During mitosis in cultured newt pneumocytes, one or more chromosomes may become positioned well removed (greater than 50 microns) from the polar regions during early prometaphase. As a result, these chromosomes are delayed for up to 5 h in forming an attachment to the spindle. The spatial separation of these chromosomes from the polar microtubule-nucleating centers provides a unique opportunity to study the initial stages of kinetochore fiber formation in living cells. Time-lapse Nomarski-differential interference contrast videomicroscopic observations reveal that late-attaching chromosomes always move, upon attachment, into a single polar region (usually the one closest to the chromosome). During this attachment, the kinetochore region of the chromosome undergoes a variable number of transient poleward tugs that are followed, shortly thereafter, by rapid movement of the chromosome towards the pole.
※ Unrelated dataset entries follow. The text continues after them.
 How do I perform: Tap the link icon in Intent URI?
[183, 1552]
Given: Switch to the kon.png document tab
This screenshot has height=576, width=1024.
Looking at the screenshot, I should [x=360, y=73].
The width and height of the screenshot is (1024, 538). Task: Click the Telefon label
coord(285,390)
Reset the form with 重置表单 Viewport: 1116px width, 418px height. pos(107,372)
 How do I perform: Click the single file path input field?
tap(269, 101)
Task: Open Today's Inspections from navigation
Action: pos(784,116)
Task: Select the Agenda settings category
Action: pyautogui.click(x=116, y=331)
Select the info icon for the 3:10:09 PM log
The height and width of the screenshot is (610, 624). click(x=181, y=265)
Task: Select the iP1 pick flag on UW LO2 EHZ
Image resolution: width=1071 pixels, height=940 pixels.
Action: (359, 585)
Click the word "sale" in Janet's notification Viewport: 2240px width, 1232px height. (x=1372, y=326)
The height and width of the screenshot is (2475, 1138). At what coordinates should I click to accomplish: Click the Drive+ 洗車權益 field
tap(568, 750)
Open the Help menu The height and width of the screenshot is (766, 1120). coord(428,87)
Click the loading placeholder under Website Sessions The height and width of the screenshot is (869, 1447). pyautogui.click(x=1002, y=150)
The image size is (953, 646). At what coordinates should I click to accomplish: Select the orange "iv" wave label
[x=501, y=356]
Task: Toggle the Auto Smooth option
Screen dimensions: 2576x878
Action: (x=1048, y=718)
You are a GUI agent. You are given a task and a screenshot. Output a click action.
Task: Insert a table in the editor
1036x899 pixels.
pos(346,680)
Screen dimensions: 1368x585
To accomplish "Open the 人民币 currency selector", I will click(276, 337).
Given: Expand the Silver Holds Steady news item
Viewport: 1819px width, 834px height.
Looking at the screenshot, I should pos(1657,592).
Anti-tubulin immunofluorescence and serial section EM reveal that the kinetochores and kinetochore regions of nonattached chromosomes lack associated microtubules. By contrast, these methods reveal that the attachment and subsequent poleward movement of a chromosome correlates with the association of a single long microtubule with one of the kinetochores of the chromosome. This microtubule traverses the entire distance between the spindle pole and the kinetochore and often extends well past the kinetochore. From these results, we conclude that the initial attachment of a chromosome to the newt pneumocyte spindle results from an interaction between a single polar-nucleated microtubule and one of the kinetochores on the chromosome. Once this association is established, the kinetochore is rapidly transported poleward along the surface of the microtubule by a mechanism that is not dependent on microtubule depolymerization. Our results further demonstrate that the motors for prometaphase chromosome movement must be either on the surface of the kinetochore (i.e., within the corona but not the plate), distributed along the surface of the kinetochore microtubules, or both.